# THE RECORDS:
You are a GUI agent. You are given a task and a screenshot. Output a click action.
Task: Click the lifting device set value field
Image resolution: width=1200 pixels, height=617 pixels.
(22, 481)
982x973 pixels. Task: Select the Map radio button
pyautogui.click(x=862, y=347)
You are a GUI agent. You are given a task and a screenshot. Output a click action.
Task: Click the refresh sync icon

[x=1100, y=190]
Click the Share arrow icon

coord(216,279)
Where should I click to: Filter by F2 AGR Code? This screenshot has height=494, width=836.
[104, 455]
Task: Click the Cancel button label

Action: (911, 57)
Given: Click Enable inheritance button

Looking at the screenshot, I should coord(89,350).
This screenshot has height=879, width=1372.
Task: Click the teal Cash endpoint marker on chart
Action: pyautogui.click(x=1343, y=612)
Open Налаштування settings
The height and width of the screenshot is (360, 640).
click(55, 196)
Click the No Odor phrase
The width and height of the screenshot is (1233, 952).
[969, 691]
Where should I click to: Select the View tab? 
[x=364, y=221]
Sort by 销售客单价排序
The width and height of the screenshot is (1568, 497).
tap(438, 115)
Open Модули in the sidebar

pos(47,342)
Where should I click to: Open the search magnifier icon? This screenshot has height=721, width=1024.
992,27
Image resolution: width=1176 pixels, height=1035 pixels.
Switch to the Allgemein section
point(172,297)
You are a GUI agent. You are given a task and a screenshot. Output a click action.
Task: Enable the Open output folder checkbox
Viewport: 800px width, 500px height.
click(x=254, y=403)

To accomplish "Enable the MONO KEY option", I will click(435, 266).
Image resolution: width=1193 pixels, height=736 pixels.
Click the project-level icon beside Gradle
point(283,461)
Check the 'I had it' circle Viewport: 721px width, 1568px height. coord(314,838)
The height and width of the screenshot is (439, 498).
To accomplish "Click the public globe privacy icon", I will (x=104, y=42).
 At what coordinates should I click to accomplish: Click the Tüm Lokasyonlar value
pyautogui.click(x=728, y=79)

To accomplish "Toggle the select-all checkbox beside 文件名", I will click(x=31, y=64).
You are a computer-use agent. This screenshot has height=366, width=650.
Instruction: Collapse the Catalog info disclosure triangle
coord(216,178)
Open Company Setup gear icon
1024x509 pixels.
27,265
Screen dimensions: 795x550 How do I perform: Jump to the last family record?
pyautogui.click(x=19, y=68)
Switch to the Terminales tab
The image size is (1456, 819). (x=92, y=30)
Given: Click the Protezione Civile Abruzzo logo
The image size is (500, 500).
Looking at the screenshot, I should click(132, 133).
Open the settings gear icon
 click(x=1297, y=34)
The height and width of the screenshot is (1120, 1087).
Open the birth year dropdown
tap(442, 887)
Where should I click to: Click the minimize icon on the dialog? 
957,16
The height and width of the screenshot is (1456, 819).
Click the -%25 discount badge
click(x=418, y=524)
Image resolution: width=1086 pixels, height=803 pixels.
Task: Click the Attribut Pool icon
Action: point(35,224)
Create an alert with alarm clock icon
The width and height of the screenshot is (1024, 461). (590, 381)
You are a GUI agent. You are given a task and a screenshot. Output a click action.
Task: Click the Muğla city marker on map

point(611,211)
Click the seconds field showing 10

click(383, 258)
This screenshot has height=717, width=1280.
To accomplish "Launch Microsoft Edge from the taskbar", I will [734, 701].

# EXERCISE REQUIREMENTS:
Reproduce every line of the entries above verbatim, from the first to the last.

# REPLY TO THE EXERCISE:
You are a GUI agent. You are given a task and a screenshot. Output a click action.
Task: Click the lifting device set value field
Image resolution: width=1200 pixels, height=617 pixels.
(22, 481)
982x973 pixels. Task: Select the Map radio button
pyautogui.click(x=862, y=347)
You are a GUI agent. You are given a task and a screenshot. Output a click action.
Task: Click the refresh sync icon

[x=1100, y=190]
Click the Share arrow icon

coord(216,279)
Where should I click to: Filter by F2 AGR Code? This screenshot has height=494, width=836.
[104, 455]
Task: Click the Cancel button label

Action: (911, 57)
Given: Click Enable inheritance button

Looking at the screenshot, I should coord(89,350).
This screenshot has height=879, width=1372.
Task: Click the teal Cash endpoint marker on chart
Action: pyautogui.click(x=1343, y=612)
Open Налаштування settings
The height and width of the screenshot is (360, 640).
click(55, 196)
Click the No Odor phrase
The width and height of the screenshot is (1233, 952).
[969, 691]
Where should I click to: Select the View tab? 
[x=364, y=221]
Sort by 销售客单价排序
The width and height of the screenshot is (1568, 497).
tap(438, 115)
Open Модули in the sidebar

pos(47,342)
Where should I click to: Open the search magnifier icon? This screenshot has height=721, width=1024.
992,27
Image resolution: width=1176 pixels, height=1035 pixels.
Switch to the Allgemein section
point(172,297)
You are a GUI agent. You are given a task and a screenshot. Output a click action.
Task: Enable the Open output folder checkbox
Viewport: 800px width, 500px height.
click(x=254, y=403)

To accomplish "Enable the MONO KEY option", I will click(435, 266).
Image resolution: width=1193 pixels, height=736 pixels.
Click the project-level icon beside Gradle
point(283,461)
Check the 'I had it' circle Viewport: 721px width, 1568px height. coord(314,838)
The height and width of the screenshot is (439, 498).
To accomplish "Click the public globe privacy icon", I will (x=104, y=42).
 At what coordinates should I click to accomplish: Click the Tüm Lokasyonlar value
pyautogui.click(x=728, y=79)

To accomplish "Toggle the select-all checkbox beside 文件名", I will click(x=31, y=64).
You are a computer-use agent. This screenshot has height=366, width=650.
Instruction: Collapse the Catalog info disclosure triangle
coord(216,178)
Open Company Setup gear icon
1024x509 pixels.
27,265
Screen dimensions: 795x550 How do I perform: Jump to the last family record?
pyautogui.click(x=19, y=68)
Switch to the Terminales tab
The image size is (1456, 819). (x=92, y=30)
Given: Click the Protezione Civile Abruzzo logo
The image size is (500, 500).
Looking at the screenshot, I should click(132, 133).
Open the settings gear icon
 click(x=1297, y=34)
The height and width of the screenshot is (1120, 1087).
Open the birth year dropdown
tap(442, 887)
Where should I click to: Click the minimize icon on the dialog? 
957,16
The height and width of the screenshot is (1456, 819).
Click the -%25 discount badge
click(x=418, y=524)
Image resolution: width=1086 pixels, height=803 pixels.
Task: Click the Attribut Pool icon
Action: point(35,224)
Create an alert with alarm clock icon
The width and height of the screenshot is (1024, 461). (590, 381)
You are a GUI agent. You are given a task and a screenshot. Output a click action.
Task: Click the Muğla city marker on map

point(611,211)
Click the seconds field showing 10

click(383, 258)
This screenshot has height=717, width=1280.
To accomplish "Launch Microsoft Edge from the taskbar", I will [734, 701].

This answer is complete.